**SOURCE MATERIAL**.
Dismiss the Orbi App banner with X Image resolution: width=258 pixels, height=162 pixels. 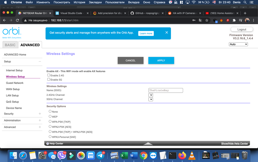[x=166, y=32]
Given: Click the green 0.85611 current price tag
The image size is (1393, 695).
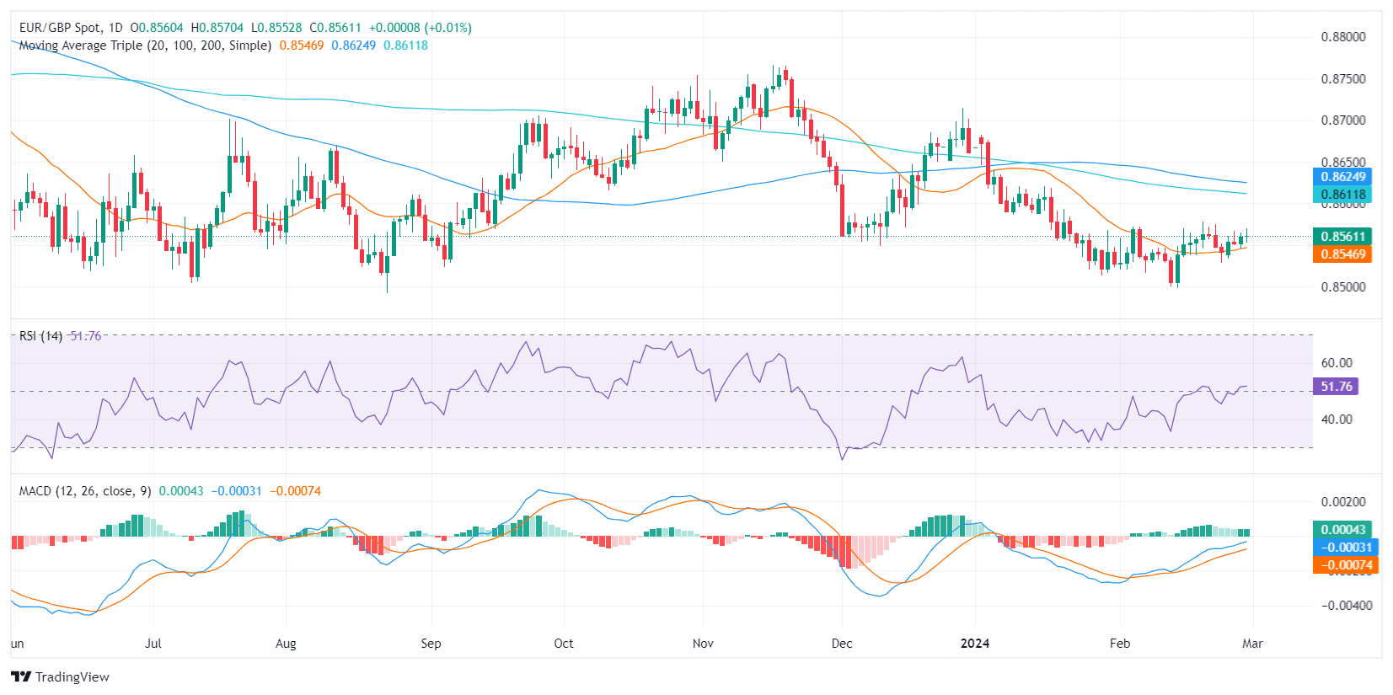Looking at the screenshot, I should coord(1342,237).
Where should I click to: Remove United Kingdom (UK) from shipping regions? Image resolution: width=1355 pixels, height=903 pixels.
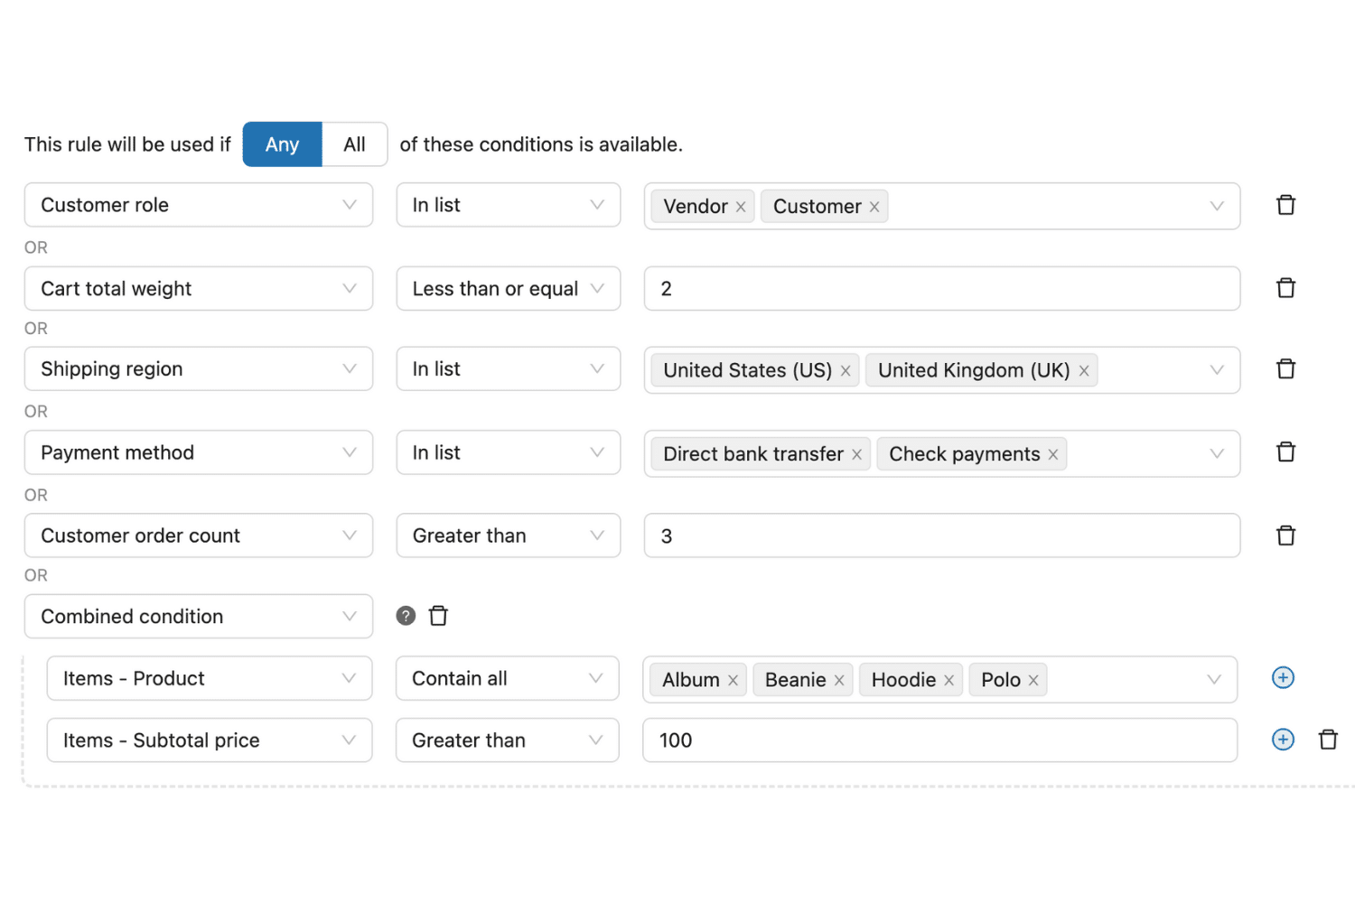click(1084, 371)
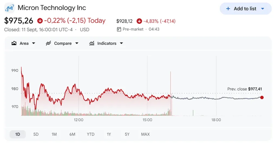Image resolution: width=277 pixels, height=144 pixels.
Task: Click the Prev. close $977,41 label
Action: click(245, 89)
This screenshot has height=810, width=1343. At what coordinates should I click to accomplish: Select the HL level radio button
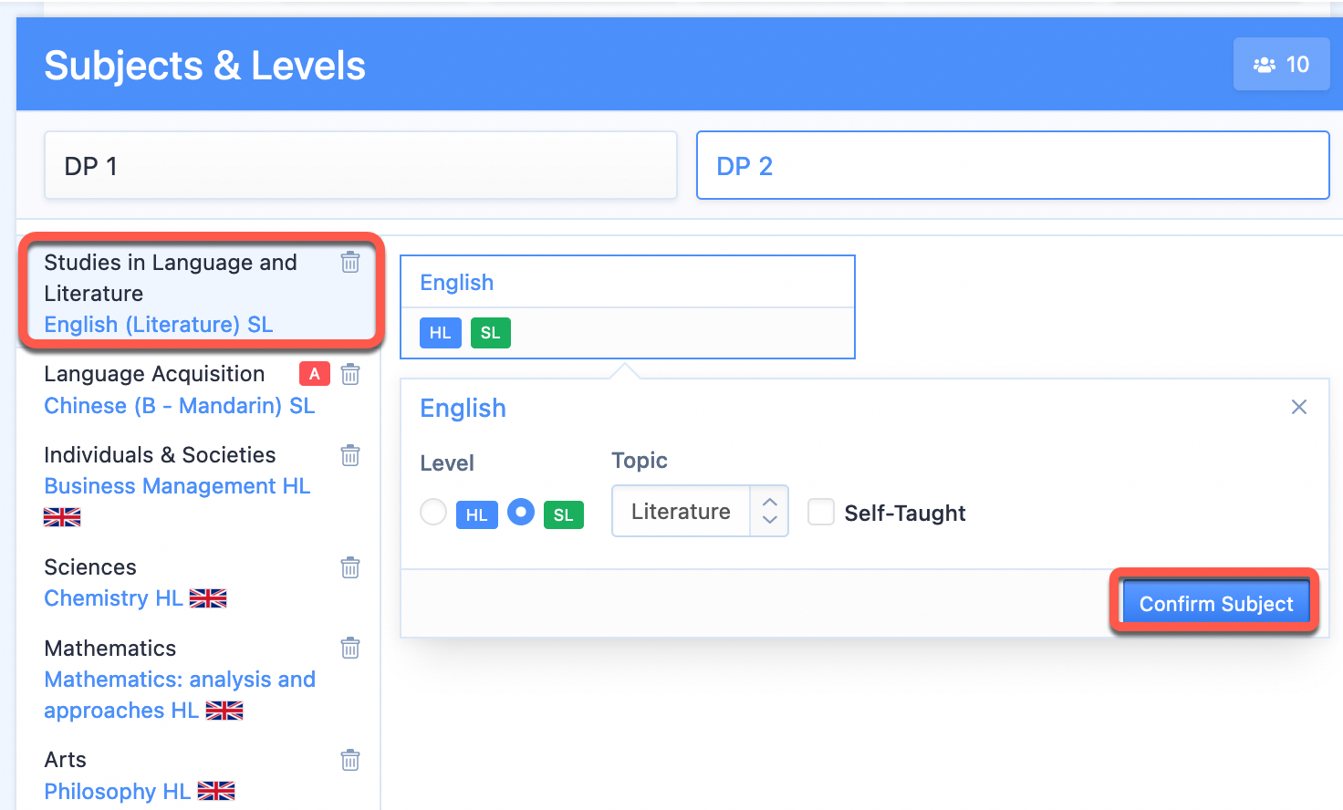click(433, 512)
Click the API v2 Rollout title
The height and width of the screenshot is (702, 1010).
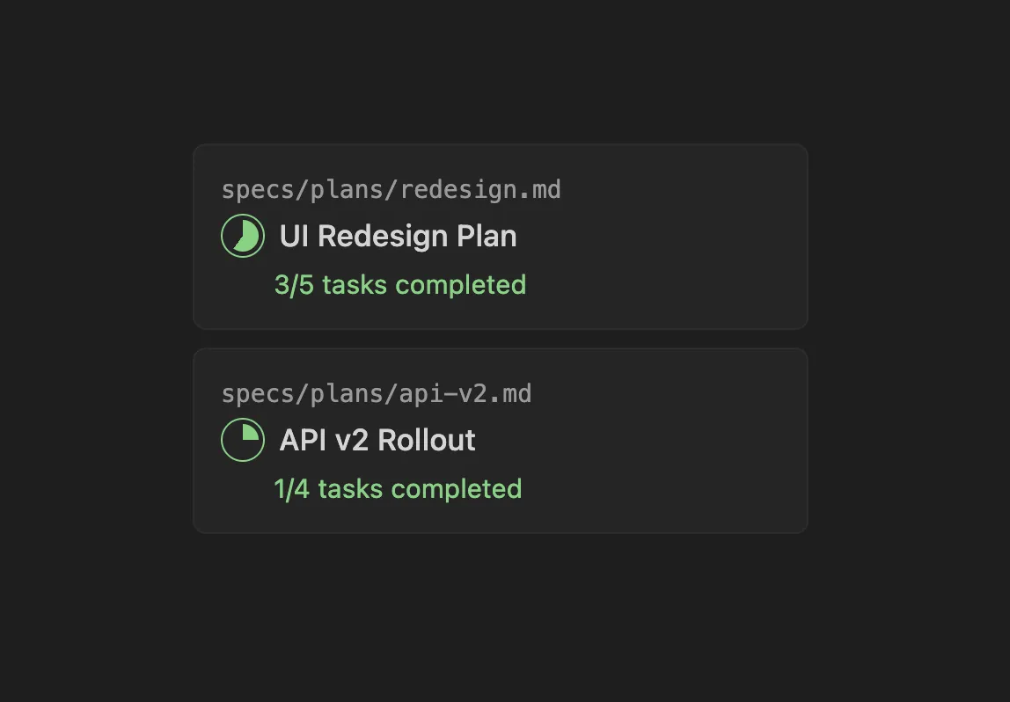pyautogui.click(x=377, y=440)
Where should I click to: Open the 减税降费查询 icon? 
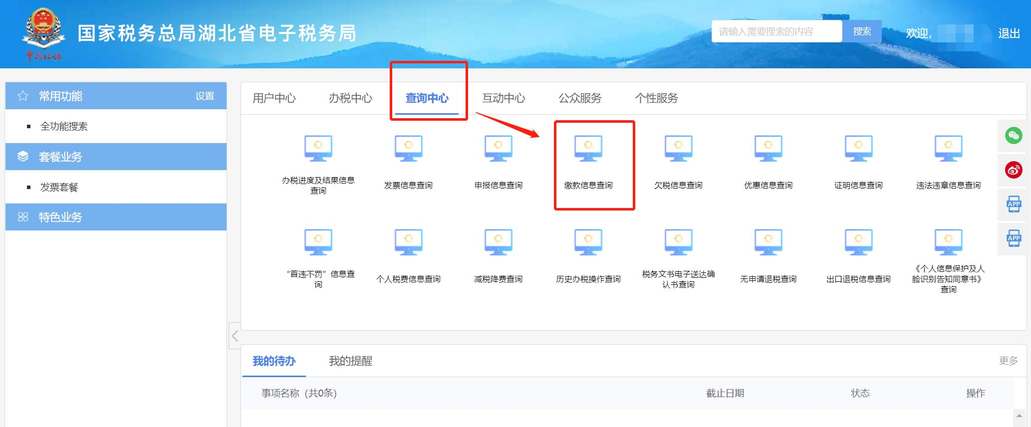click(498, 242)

**TASK GOAL**. Find the line that contains "The image size is (1393, 695).". Copy it and every line after it through the end of the listing exactly, but not the pictures.

**RESULT FOR THIS EXERCISE**.
The image size is (1393, 695).
Looking at the screenshot, I should coord(1342,237).
Where should I click to: Remove United Kingdom (UK) from shipping regions? Image resolution: width=1355 pixels, height=903 pixels.
click(1084, 371)
Image resolution: width=277 pixels, height=144 pixels.
Task: Click the Prev. close $977,41 label
Action: click(245, 89)
This screenshot has height=810, width=1343. At what coordinates should I click to accomplish: Select the HL level radio button
click(433, 512)
Click the API v2 Rollout title
The height and width of the screenshot is (702, 1010).
pyautogui.click(x=377, y=440)
Where should I click to: Open the 减税降费查询 icon? 
click(498, 242)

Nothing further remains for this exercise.